Die Öffentlichkeit, die das alles bezahlt, hat ein Recht darauf zu erfahren, woran es denn liegt. Bereits im Jahr 2012 berichtete Scientific American über Verzögerungen und Kostensteigerungen, die sich aus den technischen Problemen und der barocken (ein schönes Adjektiv an dieser Stelle) Struktur der ITER-Organisation ergeben. Außerdem scheint es, als sei das Projekt von Anfang an gesundgebetet worden. Initiale realistische Kostenschätzungen sollen von 10 Milliarden € ausgegangen sein. 1998 verließen die USA deshalb das Projekt und traten erst 2003 wieder bei, nachdem die Kostenschätzung halbiert wurde. Ich glaube, auch ohne jede Erfahrung im Anlagenbau, bekommt man bauchweh, wenn man so was hört.
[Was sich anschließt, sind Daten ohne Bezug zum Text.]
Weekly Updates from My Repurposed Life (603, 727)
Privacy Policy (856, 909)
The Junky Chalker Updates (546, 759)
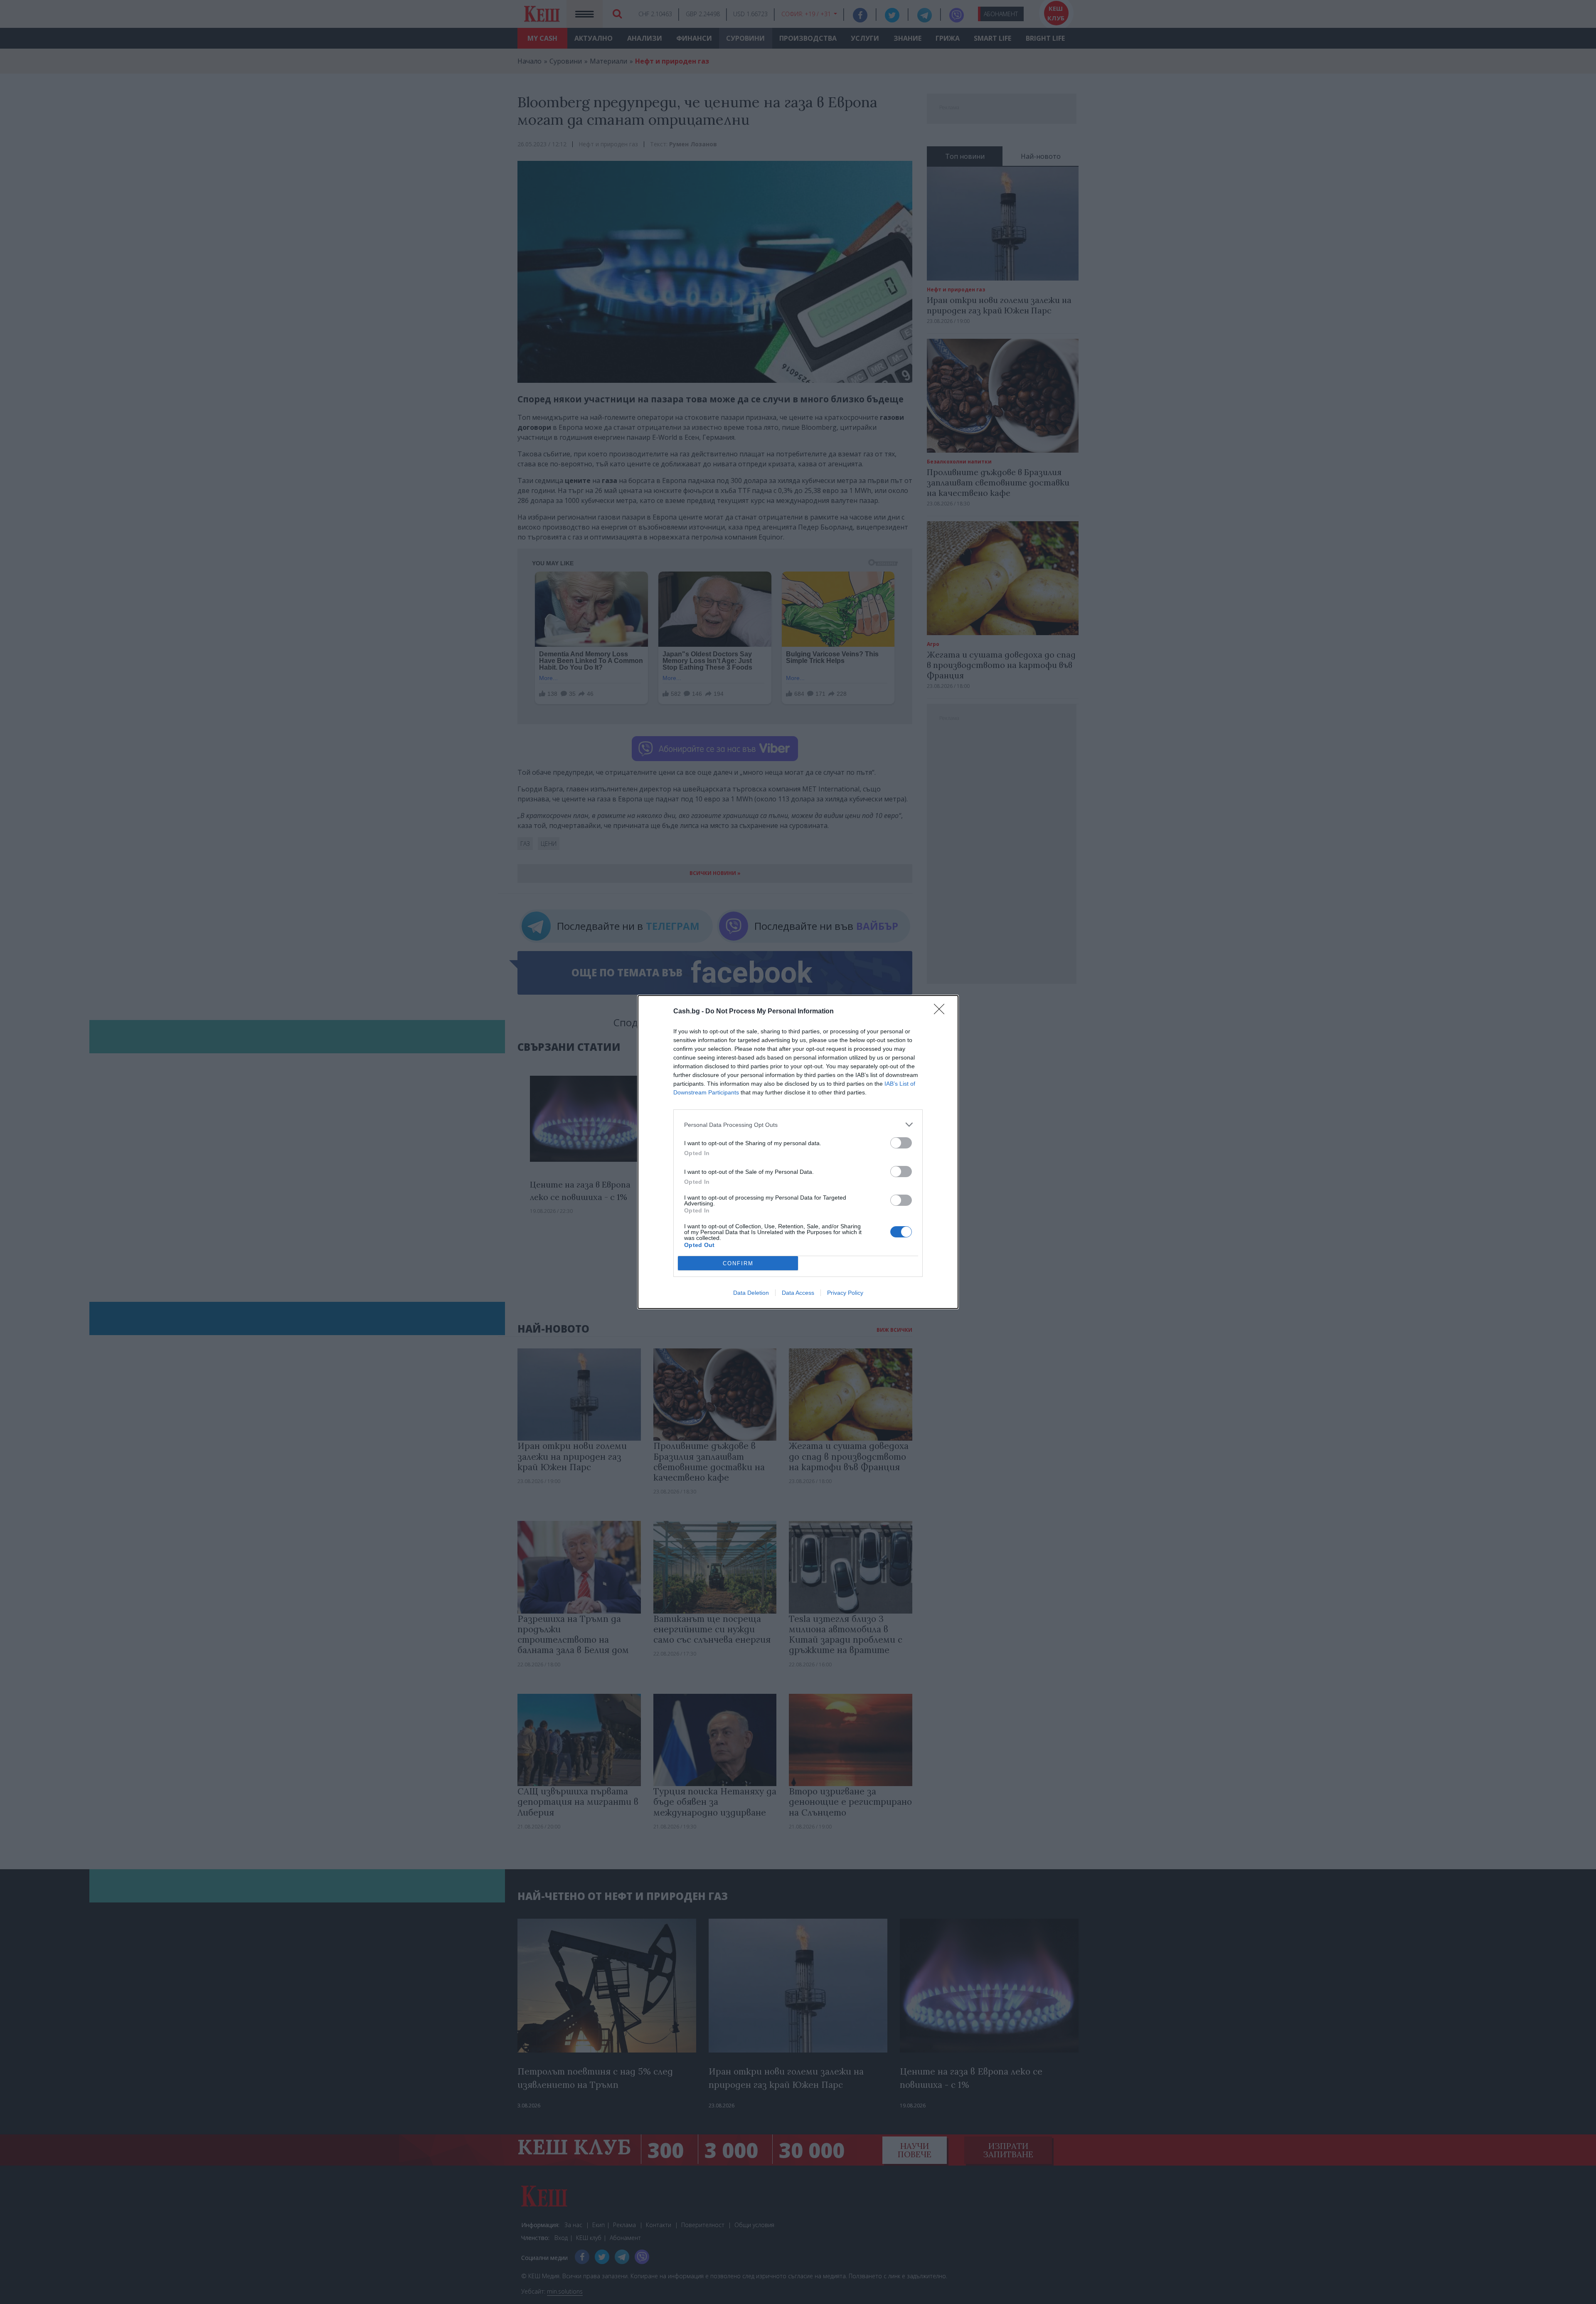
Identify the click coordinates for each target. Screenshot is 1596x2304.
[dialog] (798, 1152)
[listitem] (798, 1124)
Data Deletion (751, 1292)
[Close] (942, 1012)
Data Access (798, 1292)
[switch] (901, 1142)
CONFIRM (738, 1263)
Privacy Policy (845, 1292)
Es ist kein Wunder, dass unter diesen Bedingungen die Basisplanung nicht sorgfältig genug durchgeführt wurde. In den letzten Jahren gab es Berichte über diverse Probleme beim Bau, so z.B. Baugruppen, die nicht zueinanderpassen, Probleme mit Schweißnähten und Leckagen bei Vakuumtests. Besonders pessimistisch liest sich ein Paper, das in Nature veröffentlicht wurde und potential massive Probleme im grundsätzlichen Design diskutiert.
Aber das ist noch nicht alles. Die ITER-Organisation als internationales Joint Venture hat inheränterweise gewisse Besonderheiten. Ich habe schon in Joint-Ventures gearbeitet und meiner Erfahrung nach, von einem Engineering- bzw. Engineering-Management-Standpunkt betrachtet, sind sie die Pest. Das Verhältnis der Mannschaften sei noch so kollegial, die Expertise auf allen Seiten noch so hoch, der gemeinsame Wille zum Erfolg noch so groß; in dem Moment, in dem verschiedene Philosophien aufeinander treffen beginnen die Probleme. Um jede Entscheidung wird gestritten, mit harten Bandagen. Techniker auf allen Seiten tun sich schwer, bekannte und bewährte Konzepte auf Wunsch der Partner zu verändern, Geräte einzusetzen, mit denen sie keine Erfahrung haben, Strukturen und Organisationen zu schaffen, die sie nicht kennen. Das ist menschlich und nicht trivial. In einer Organisation, in der verschiedene Länder mit divergierenden Interessen um Einfluss ringen, breiten sich Probleme zusätzlich noch in die politische Dimension aus. Da geht es um die Beschaffung der Baugruppen, die Beauftragung von Firmen, das Hin- und Herschieben von Geldern, die Besetzung von Führungspositionen, die Schaffung von Standards und viele andere Dinge mehr. Die eigentlichen technischen Herausforderungen kommen noch oben drauf.